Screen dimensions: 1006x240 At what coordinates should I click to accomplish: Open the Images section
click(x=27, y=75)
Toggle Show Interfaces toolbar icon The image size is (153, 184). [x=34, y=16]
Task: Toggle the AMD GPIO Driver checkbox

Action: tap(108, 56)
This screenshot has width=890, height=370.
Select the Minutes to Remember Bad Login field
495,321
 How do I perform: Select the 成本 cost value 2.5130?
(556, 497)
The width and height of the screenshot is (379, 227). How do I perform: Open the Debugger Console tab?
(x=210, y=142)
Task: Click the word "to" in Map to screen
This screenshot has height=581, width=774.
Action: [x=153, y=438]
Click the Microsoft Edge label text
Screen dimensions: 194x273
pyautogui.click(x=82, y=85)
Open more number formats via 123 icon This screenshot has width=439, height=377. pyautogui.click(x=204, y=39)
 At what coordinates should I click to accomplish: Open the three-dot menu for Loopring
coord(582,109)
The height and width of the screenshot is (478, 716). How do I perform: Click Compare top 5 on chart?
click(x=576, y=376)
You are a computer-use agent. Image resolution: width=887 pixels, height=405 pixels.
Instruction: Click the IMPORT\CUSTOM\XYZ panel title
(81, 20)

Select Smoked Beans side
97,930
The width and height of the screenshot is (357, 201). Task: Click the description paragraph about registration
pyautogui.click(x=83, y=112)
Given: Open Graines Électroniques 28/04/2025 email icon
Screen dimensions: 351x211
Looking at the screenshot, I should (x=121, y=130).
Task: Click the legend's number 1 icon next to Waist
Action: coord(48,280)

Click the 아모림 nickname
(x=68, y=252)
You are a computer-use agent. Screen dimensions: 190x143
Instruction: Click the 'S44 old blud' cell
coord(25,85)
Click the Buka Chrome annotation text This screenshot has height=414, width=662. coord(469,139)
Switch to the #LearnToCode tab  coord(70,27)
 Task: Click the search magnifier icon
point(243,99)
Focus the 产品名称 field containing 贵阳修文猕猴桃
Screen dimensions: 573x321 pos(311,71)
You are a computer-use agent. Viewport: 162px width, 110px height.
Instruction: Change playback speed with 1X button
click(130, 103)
+-------+
### Work instructions
Set down, exactly and in full, the lines from the one containing "Task: Click the search magnifier icon" through the end of the entries; no other line belongs.

### Your solution
 Task: Click the search magnifier icon
point(243,99)
Focus the 产品名称 field containing 贵阳修文猕猴桃
Screen dimensions: 573x321 pos(311,71)
You are a computer-use agent. Viewport: 162px width, 110px height.
Instruction: Change playback speed with 1X button
click(130, 103)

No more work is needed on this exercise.